Final answer:
Option D. The equation y = sin(x) / (1 + cos(x)) simplifies to (1 - cos(x)) / sin(x), which further simplifies to csc(x) - cot(x). None of the options given match this expression exactly, but the closest single function listed is csc(x).
Step-by-step explanation:
To solve the equation y = sin(x) / (1 + cos(x)), we can use the Pythagorean identity sin^2(x) + cos^2(x) = 1 to rewrite sin(x) in terms of cos(x). By subtracting cos^2(x) from both sides, we get sin^2(x) = 1 - cos^2(x). Therefore, sin(x) can be expressed as √(1 - cos^2(x)). When we substitute this back into the original equation, we see that it does not match with the options given (a) cot(x), (b) tan(x), (c) sec(x), or (d) csc(x). However, we can simplify the original expression by employing a trigonometric identity.
Using the trigonometric identity tan(x) = sin(x)/cos(x), we can multiply the numerator and the denominator of the original equation by 1 - cos(x). This process yields:
- y = sin(x) / (1 + cos(x))
- y = sin(x)(1 - cos(x)) / (1 - cos^2(x))
- y = sin(x)(1 - cos(x)) / sin^2(x) (Since 1 - cos^2(x) = sin^2(x))

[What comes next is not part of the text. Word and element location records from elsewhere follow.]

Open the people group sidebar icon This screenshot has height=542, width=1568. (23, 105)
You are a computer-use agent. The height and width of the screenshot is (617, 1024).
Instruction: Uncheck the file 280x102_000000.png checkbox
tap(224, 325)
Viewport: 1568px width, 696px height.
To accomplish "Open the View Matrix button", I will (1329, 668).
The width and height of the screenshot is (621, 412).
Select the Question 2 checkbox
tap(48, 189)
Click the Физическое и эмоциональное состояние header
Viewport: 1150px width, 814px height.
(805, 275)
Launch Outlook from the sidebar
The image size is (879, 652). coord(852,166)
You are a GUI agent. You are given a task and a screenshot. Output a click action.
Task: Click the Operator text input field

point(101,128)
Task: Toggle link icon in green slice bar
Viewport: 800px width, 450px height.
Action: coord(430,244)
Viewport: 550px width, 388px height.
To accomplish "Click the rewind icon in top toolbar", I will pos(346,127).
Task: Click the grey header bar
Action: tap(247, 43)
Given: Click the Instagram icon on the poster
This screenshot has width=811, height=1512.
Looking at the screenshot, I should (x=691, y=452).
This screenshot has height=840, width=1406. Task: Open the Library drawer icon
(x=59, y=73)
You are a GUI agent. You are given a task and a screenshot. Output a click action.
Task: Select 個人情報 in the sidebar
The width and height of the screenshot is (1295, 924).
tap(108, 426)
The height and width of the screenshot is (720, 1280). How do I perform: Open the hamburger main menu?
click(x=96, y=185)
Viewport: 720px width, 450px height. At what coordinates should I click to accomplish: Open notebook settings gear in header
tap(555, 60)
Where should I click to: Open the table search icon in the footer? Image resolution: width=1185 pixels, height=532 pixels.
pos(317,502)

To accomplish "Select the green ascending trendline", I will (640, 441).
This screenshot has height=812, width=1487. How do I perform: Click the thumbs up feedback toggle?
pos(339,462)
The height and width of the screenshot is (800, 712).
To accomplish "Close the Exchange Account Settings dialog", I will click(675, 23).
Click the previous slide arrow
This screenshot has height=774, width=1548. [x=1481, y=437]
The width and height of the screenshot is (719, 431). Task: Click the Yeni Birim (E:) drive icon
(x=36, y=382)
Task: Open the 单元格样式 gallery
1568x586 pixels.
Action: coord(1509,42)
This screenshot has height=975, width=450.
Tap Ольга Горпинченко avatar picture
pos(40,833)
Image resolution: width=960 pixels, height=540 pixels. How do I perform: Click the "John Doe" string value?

- y = (1 - cos(x)) / sin(x)
- y = 1/sin(x) - cos(x)/sin(x)
- y = csc(x) - cot(x)
Therefore, none of the given options exactly match the simplified form of the equation. However, if we consider the terms separately, csc(x) is part of the solution, though it is not the entire solution. The closest single trigonometric function in the options to the simplified form is Option d: y = csc(x), but it should be noted that this is only part of the simplified expression, and the full expression also includes - cot(x).